We were sitting in the Air and Space Museum. Behind us were P-47 Thunderbolts and P-51 Mustangs, speedy propeller-driven fighter planes like those Davis flew during World War II as commander of the "Tuskegee Airmen." Named for the Alabama base where they trained, they were the only black flying units in America's segregated military.
Davis showed not an ounce of bitterness or resentment for the extra burdens his African ancestry had brought him.
I later discovered that he had revisited West Point in the late 1980s and seen a new photo exhibit of outstanding cadets. The Class of 1936 was represented by just two graduates: Gen. William C. Westmoreland, commander of American forces in Vietnam and a former superintendent at West Point, and Gen. Davis.
Living well is the best revenge, someone once said. Outlasting your tormenters is not bad, either.
Davis' sense of honor, duty, patriotism and discipline came early. His father, Benjamin O. Davis Sr., an officer in a black cavalry unit when the younger Davis was born, later became the Army's first black general. In 1954, the younger Davis became the first black general in the Air Force.
But, first, he and his men had to shatter some racial myths. In 1941, many of the top brass in the War Department resisted pressures from the Roosevelt Administration, which was itself pressured by civil rights leaders, to create a black flying unit. They insisted that blacks lacked the mental and physical abilities for combat aviation. Blacks mostly were relegated to menial chores in the military. In a reverse of Yossarian, the flyer in Joseph Heller's "Catch 22" who could not get out of combat, black flyers kept running up against barriers to keep them from getting into combat.
So, when they finally had their opportunity to fly for their country in Europe against the German Luftwaffe, a lot was riding on their wings. Under Davis' command, the 332nd Fighter Group compiled an outstanding record. They shot down 111 enemy planes and destroyed or damaged 273 on the ground while losing more than 70 of their own pilots who were killed in action or missing.
Their proudest achievement: Not one of the bombers they protected on escort missions was lost to an enemy fighter.
That performance record was very important to the young American men in those bombers. "We would watch them as they dispersed the enemy with their superior skills," a former navigator on a B-24 bomber over Italy recalls in Stephen Ambrose's World War II book "The Wild Blue." "They never let the Germans get close enough for our gunners to fire at the enemy."
When he and his fellow bomber crewmen happened to meet some black pilots later on the ground, the grateful navigator recalled, "The drinks were on us."

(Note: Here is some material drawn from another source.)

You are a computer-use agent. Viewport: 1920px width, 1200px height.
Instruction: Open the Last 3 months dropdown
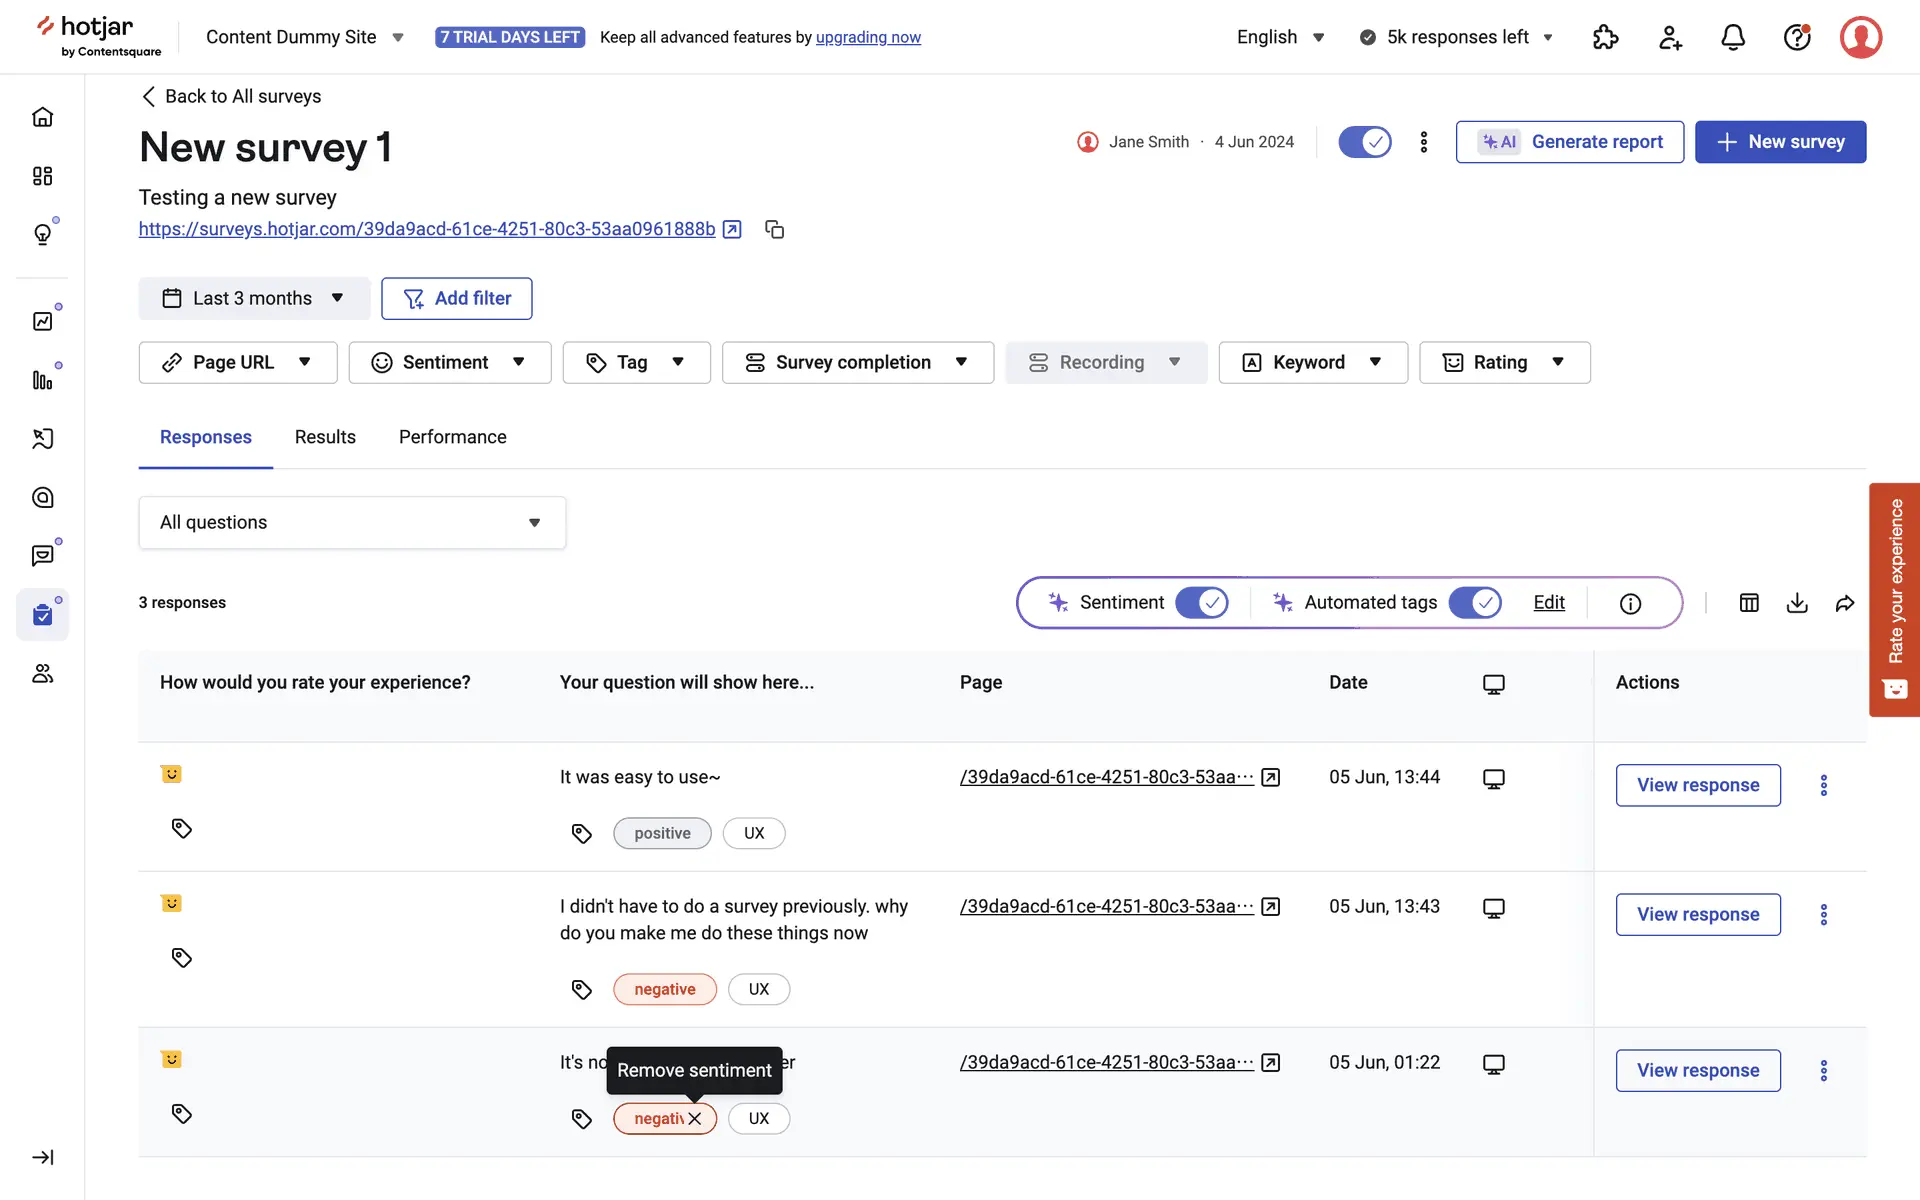(254, 298)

Let the record show that bigotry often fell away at high altitude over enemy territory. Davis left the Air Force as a lieutenant general, wearing three stars, the senior black officer in the armed forces. In 1998, President Bill Clinton awarded Gen. Davis his fourth star, advancing him to full general.
Among the two dozen or so "Red Tails," as the black flyers were called because of their planes' distinctive markings, whom I have interviewed over the years, all spoke admiringly of Davis, even when they made fun of his stiff, no-nonsense military manner. He paid his dues, I was told repeatedly, and he came through with his head held high in ways that helped his men to get through, too.
By embracing America, even when some of its people abused him, Davis strengthened the resolve of his men in ways every military commander must. "The privileges of being an American belong to those brave enough to fight for them," Davis used to tell his troops. Something about his bearing had a way of making you believe what he said. Maybe it was that West Point manner.
His battle against racism at home continued long after the battle against Nazism abroad ended, Davis used to say. His fight is now done. For the rest of us, the fight goes on.